И захотелось Сережке в эти минуты увидеть своего друга – он его очень любил. Даже показалось: вот открывается дверь – и на пороге веселый, улыбающийся Силушкин.
– Представляешь, Сереженька, он хотел написать письмо Рейгану, но передумал, сказав: « Хоть он и господин президент, но все-таки маленькая шестеренка в механизме капстроя. Большущие, говорит, шестерни – толстосумы, бизнесмены, то есть жадные мира сего, – приводят в действие этот механизм. А войны, говорит, агрессии, борьба за рынки сбыта – это как бы смазка для ржавеющего этого механизма.» А вообще-то, он, Рейган, – самый отъявленный пацифист! А Пентагон, этот военно-промышленный пятиугольник, – это змеиный серпентарий… Потом мы с Володей говорили о компьютерах, о перестройке, о новой школьной реформе. И я сказала, что всем учителям надо знать: трудных учеников не бывает, есть труднейшая к их сердцу дорога; пора перекинуть мост понимания, чуткости и доверия через реку отчужденности! Хорошо сказала – верно? Это можно было бы сказать с кафедры или высокой трибуны!

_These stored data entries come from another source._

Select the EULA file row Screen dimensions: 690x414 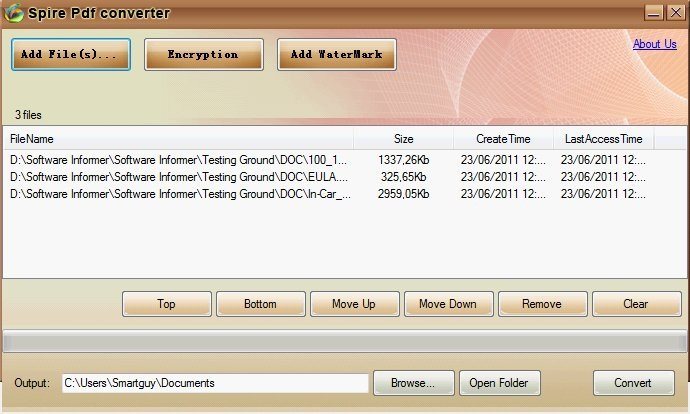point(180,177)
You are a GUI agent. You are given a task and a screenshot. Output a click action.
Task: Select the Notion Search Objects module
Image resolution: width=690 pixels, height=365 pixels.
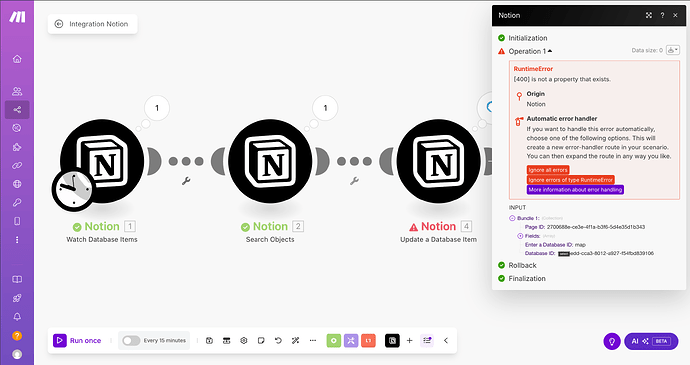270,161
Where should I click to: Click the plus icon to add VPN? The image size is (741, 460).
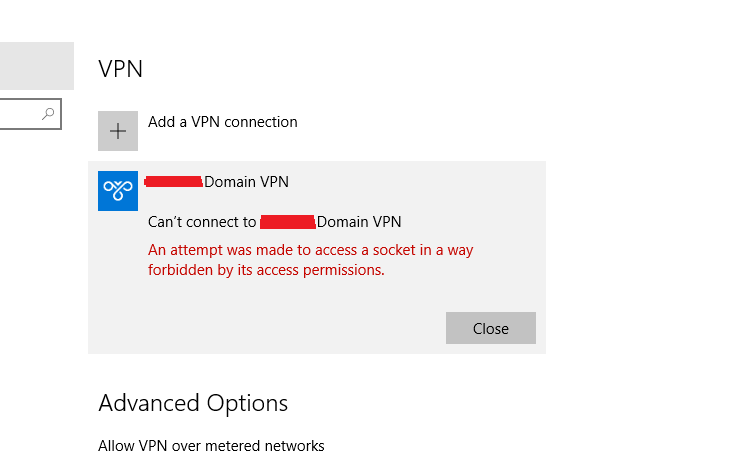(x=118, y=131)
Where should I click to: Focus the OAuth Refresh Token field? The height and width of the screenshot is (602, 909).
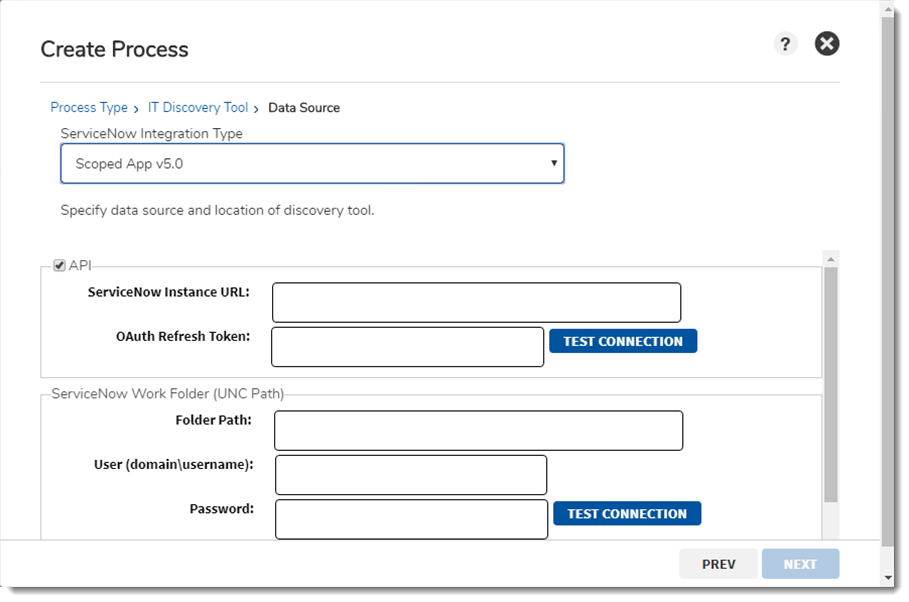(x=407, y=347)
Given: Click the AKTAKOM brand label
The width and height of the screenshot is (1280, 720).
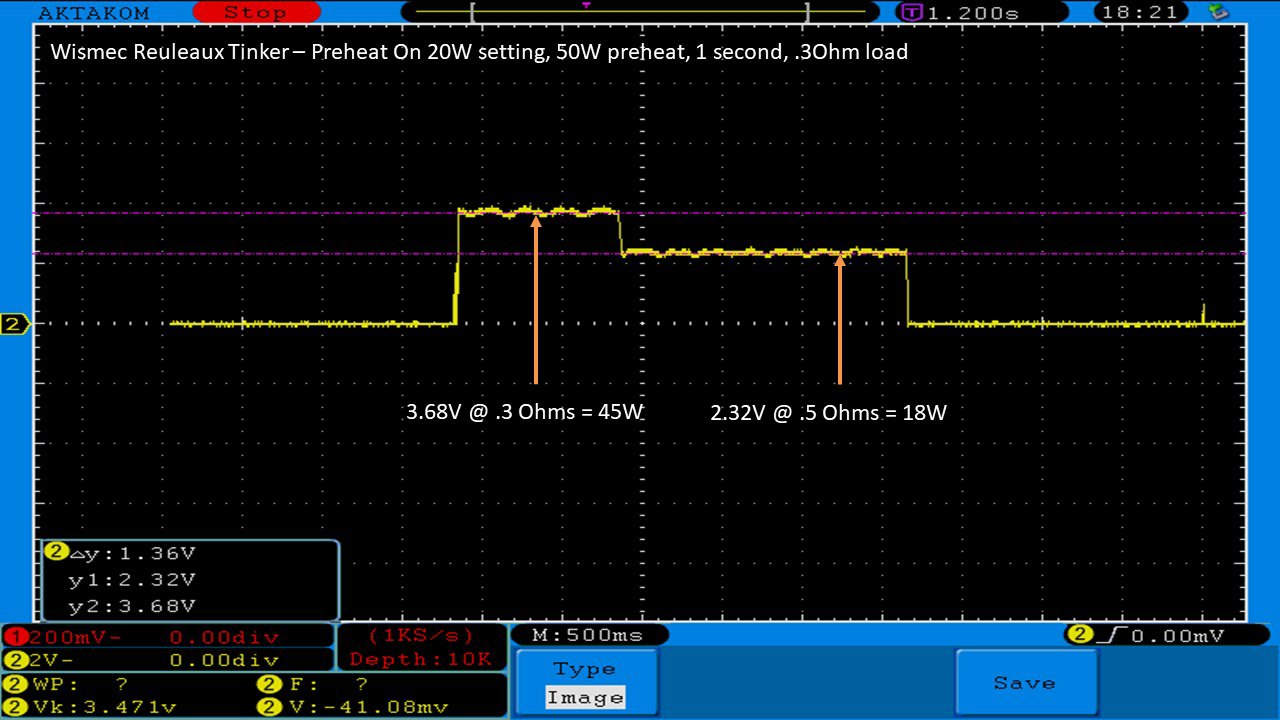Looking at the screenshot, I should [93, 13].
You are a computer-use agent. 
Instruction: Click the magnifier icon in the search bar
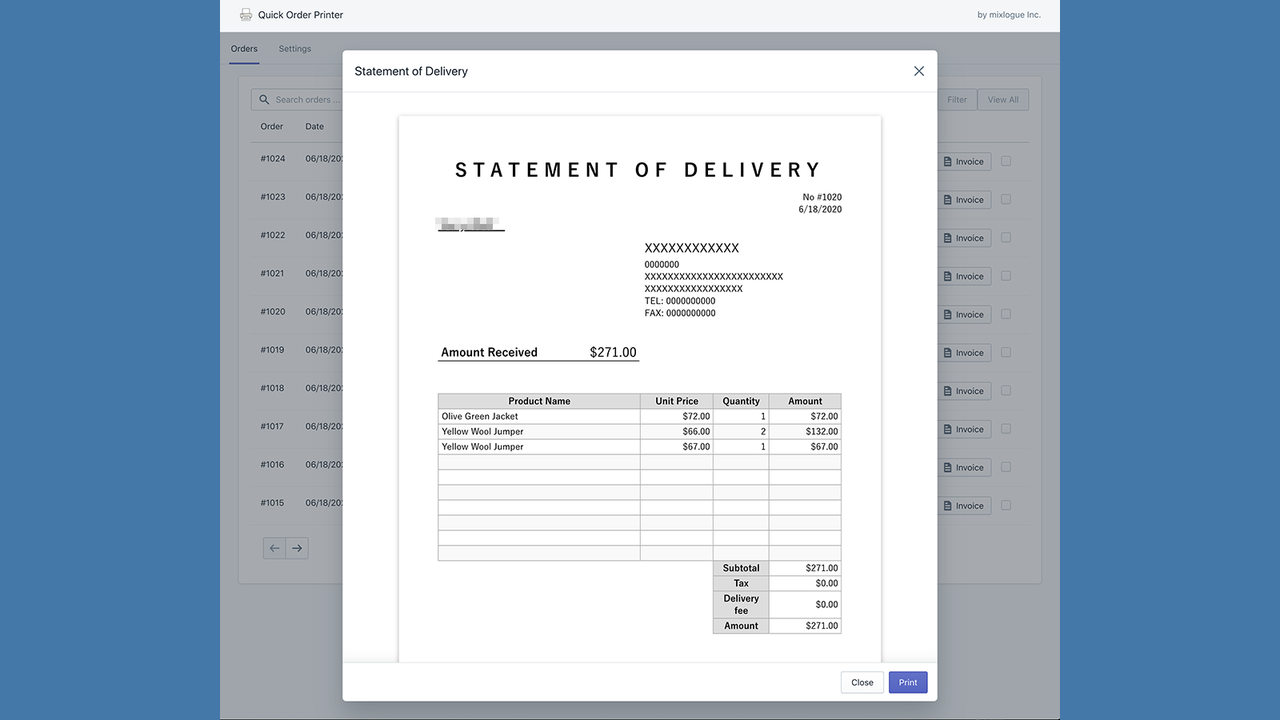coord(263,99)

Сергей, как святыню, взял что-то белое с письменного стола, подошел к Оксанке.
– Возьми. – Он взволнованно протянул большой белый конверт с пластинкой, будто это было самое сокровенное в его жизни письмо, в каждой строчке которого билось, как сейчас, его сердце. Это были волшебно звучащие, лечащие человеческие сердца и души сонаты Бетховена: «Лунная», «Патетическая», «Аппассионата», «Аврора».
Оксанка нежно, как дитя, прижала к груди пластинку и тихонько, как брата, поцеловала Сережку – мальчик, едва не плача от счастья, почувствовал: теплый лепесток розы коснулся его щеки.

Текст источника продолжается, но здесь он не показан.